Problem description | Please give an exact transcription of the records shown below.

Material to process |
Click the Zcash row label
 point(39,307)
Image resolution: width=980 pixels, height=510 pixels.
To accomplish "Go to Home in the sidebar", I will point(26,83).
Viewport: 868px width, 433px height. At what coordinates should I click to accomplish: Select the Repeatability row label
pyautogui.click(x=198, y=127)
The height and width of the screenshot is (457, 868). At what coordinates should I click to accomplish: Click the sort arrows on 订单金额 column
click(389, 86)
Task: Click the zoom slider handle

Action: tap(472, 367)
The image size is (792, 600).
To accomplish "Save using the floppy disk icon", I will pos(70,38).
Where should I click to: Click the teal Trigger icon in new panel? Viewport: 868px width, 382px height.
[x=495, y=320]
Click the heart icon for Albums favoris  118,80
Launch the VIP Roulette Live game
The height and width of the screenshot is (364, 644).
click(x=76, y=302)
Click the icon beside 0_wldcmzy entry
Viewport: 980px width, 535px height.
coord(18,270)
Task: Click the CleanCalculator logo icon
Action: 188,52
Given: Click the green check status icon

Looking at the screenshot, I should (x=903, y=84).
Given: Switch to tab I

Output |
Click the Zcash row label
 point(39,307)
Image resolution: width=980 pixels, height=510 pixels.
To accomplish "Go to Home in the sidebar", I will point(26,83).
Viewport: 868px width, 433px height. At what coordinates should I click to accomplish: Select the Repeatability row label
pyautogui.click(x=198, y=127)
The height and width of the screenshot is (457, 868). At what coordinates should I click to accomplish: Click the sort arrows on 订单金额 column
click(389, 86)
Task: Click the zoom slider handle

Action: tap(472, 367)
The image size is (792, 600).
To accomplish "Save using the floppy disk icon", I will pos(70,38).
Where should I click to: Click the teal Trigger icon in new panel? Viewport: 868px width, 382px height.
[x=495, y=320]
Click the heart icon for Albums favoris  118,80
Launch the VIP Roulette Live game
The height and width of the screenshot is (364, 644).
click(x=76, y=302)
Click the icon beside 0_wldcmzy entry
Viewport: 980px width, 535px height.
coord(18,270)
Task: Click the CleanCalculator logo icon
Action: 188,52
Given: Click the green check status icon

Looking at the screenshot, I should (x=903, y=84).
Given: Switch to tab I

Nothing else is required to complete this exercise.